We headed up Saturday, the road is drivable all the way to the parking area (4x4). However, a small slide brought down a big stump about 10 minutes walk from the end of the road; this will stop you. The snow doesn't start 'til the parking area and will probably be higher even now. The snow conditions were not bad with a few inches of soft over fairly solid neve. No problem kicking steps with plastics. No need for snowshoes.

 

As for the attempt...

We were in really thick cloud once we hit the clearing and ended up following some bogus flagging tape into the trees. We followed a trail in but quickly lost it and just beat it up the hill hoping to see something from treeline. Unfortunately we hit a huge cliff, this is the wrong way.

 

After scrambling up a ways, then roping up and climbing a pitch we were able to look back above the trees.
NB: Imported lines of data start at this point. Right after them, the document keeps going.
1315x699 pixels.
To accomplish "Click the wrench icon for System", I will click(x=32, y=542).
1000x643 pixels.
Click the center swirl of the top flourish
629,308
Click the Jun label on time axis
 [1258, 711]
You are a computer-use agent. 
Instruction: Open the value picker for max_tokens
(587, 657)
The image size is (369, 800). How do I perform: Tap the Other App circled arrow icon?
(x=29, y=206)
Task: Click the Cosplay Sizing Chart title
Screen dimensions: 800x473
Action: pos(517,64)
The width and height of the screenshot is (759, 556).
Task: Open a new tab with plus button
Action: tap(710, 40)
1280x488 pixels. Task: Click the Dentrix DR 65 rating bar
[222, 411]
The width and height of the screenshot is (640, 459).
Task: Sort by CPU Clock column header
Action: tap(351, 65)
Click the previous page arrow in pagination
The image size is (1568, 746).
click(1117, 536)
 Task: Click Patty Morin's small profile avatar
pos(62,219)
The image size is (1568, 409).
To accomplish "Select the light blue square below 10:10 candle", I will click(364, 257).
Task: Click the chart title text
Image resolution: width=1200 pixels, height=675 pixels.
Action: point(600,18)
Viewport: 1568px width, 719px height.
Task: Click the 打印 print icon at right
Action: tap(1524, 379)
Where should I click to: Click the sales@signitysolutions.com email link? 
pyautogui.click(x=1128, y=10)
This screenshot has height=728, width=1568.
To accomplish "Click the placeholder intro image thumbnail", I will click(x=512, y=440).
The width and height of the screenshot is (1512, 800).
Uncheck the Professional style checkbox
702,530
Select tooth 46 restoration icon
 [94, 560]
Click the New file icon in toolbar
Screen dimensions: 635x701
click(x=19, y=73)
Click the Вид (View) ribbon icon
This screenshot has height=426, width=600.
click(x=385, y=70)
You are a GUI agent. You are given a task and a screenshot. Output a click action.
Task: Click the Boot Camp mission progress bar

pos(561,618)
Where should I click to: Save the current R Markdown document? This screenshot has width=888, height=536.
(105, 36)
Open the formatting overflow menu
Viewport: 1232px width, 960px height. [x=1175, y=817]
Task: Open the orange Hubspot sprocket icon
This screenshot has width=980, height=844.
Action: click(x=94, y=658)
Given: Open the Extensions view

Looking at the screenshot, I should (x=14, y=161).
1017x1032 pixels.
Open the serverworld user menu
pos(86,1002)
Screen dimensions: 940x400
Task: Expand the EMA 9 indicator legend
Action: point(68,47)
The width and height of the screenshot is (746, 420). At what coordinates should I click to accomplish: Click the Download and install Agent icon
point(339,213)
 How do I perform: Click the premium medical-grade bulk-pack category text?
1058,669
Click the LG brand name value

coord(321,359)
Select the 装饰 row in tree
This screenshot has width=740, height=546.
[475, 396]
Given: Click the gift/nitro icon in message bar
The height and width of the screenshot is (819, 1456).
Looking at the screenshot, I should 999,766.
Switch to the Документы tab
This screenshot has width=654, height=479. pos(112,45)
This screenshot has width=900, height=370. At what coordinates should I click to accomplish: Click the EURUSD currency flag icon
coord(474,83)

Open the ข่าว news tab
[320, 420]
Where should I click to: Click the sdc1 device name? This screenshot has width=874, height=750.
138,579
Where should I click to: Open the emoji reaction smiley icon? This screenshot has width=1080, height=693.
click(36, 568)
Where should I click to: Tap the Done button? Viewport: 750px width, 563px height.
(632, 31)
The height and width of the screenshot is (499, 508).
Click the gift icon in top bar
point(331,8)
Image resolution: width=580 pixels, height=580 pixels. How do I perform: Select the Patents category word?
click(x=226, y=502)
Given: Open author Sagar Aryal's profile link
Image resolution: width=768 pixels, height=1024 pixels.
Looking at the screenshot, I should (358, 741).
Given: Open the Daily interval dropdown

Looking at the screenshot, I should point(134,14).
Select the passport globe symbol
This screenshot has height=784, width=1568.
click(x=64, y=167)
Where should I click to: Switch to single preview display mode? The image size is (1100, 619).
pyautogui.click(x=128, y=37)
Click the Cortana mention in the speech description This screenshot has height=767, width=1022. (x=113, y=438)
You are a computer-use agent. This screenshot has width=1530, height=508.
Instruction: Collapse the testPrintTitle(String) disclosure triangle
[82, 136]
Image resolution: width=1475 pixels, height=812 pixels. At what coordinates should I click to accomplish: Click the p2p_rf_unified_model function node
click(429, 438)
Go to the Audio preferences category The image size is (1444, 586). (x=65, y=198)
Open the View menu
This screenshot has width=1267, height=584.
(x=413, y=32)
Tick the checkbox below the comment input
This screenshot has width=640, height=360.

At this point it was obvious that we were screwed, since the way above was a big steep loose rock climb and our intended route was way to our left. We rapped once, downclimbed and plunge stepped down back to the point where we'd entered the trees. By then, the sky had cleared and we could see where we'd gone wrong and took the time to locate the right trail since it was too late to attempt a climb. (Pink flagging tape, left of the stand of trees)

 

We'd brought a light climging rope, some rock gear and crampons. The crampons were not necessary at but I'd pack them up if I were going again before it melts out. We did use the rope and gear, including one KB, but then again we were off-route. Conditions are such that we would have been 4th classing some of the route for sure.

 

Write it off to a day of exploration and conditioning in the mountains.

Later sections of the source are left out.